March 5, 2026
Your Social Media Feed Is Not Random. It's a Radicalization Pipeline.
Social media recommendation algorithms don't show you what's true. They show you what keeps you scrolling. Research proves they push users toward extreme content. The Mirror explores what happens when someone weaponizes that on purpose.
Try this experiment. Open YouTube and watch any mainstream political commentary video. Then click on one of the recommended videos in the sidebar. Then click another. Keep going for ten clicks.
I guarantee you will end up somewhere that has absolutely nothing to do with where you started. And it will be significantly more extreme.
That’s not a glitch. The system is working exactly the way it was built to work.
How Recommendation Engines Actually Work
Every social media platform optimizes for engagement. Time on platform. That’s the metric. YouTube’s sidebar recommendations, Facebook’s news feed, TikTok’s For You page. They all run on algorithms trained to predict what will keep you watching and scrolling and clicking.
Here’s the thing researchers keep finding: extreme content generates more engagement than moderate content. A leaked 2021 internal Facebook study (thank you Frances Haugen) showed that the platform’s own algorithm was actively promoting divisive and inflammatory posts because they got more reactions and shares. Their own researchers wrote that “our algorithms exploit the human brain’s attraction to divisiveness.”
Guillaume Chaslot used to work on YouTube’s recommendation algorithm. After he left, he built a tool called AlgoTransparency to track where the recommendations actually lead people. What he found was consistent: no matter where you start, the algorithm nudges you toward more extreme content. He tracked recommendation chains that went from jogging videos to conspiracy theories in under ten clicks.
The Christchurch Investigation
After the 2019 Christchurch mosque shootings in New Zealand, the Royal Commission of Inquiry looked at how the attacker was radicalized. The findings were specific and damning.

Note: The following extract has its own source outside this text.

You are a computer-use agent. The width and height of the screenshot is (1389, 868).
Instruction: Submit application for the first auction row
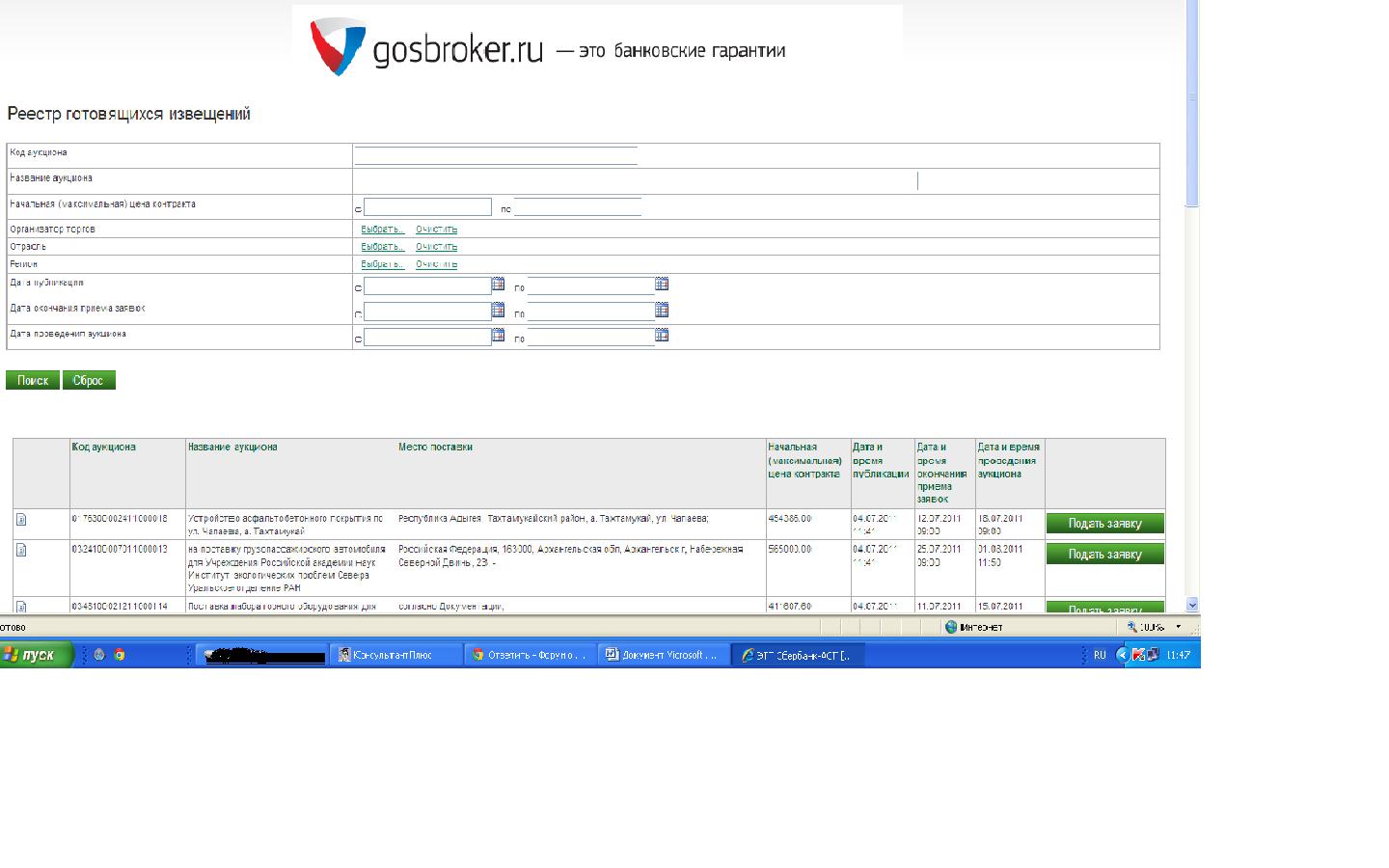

The shooter didn’t start by searching for extremist content. He started with mainstream grievances. The platforms did the rest. Each recommendation was a little more radical than the last. The algorithm spotted his engagement patterns and accelerated the process. The Commission described it as a “pathway to radicalization” that was self-reinforcing.
It wasn’t a slow drift over years. It was a pipeline, engineered for efficiency. The same engineering that keeps you watching cooking videos for three hours at 1am also works on political content. It just leads somewhere darker.
What If Someone Did It On Purpose?
Everything I just described happened by accident. Nobody at YouTube or Facebook designed the algorithm to radicalize a specific person. It was a side effect. Engagement optimization created radicalization as an emergent behavior.
But what if someone understood exactly how these systems work? What if they knew the psychological pressure points? What if they built a network of content, each piece calibrated to trigger the next recommendation, each step designed to move a specific person further down the pipeline?
Not a hack. Not a data breach. Just someone using the platform exactly the way it was designed to be used. Except with intent.
That’s The Mirror
The Mirror starts with three acts of domestic terrorism committed by people who had no criminal records, no extremist ties, and no warning signs six months earlier. Maya Castillo finds the connection: a platform that maps each user’s psychological vulnerabilities and feeds them a custom radicalization pipeline.
Eight weeks. That’s how long it takes. From concerned citizen to weapon.
Every piece of technology in the book exists right now. The only fictional part is the person who decided to aim it.
Google “Allegheny Family Screening Tool” when you’re done reading this. It’s a real predictive algorithm running right now in Pennsylvania. Then ask yourself how comfortable you are with the people building these systems.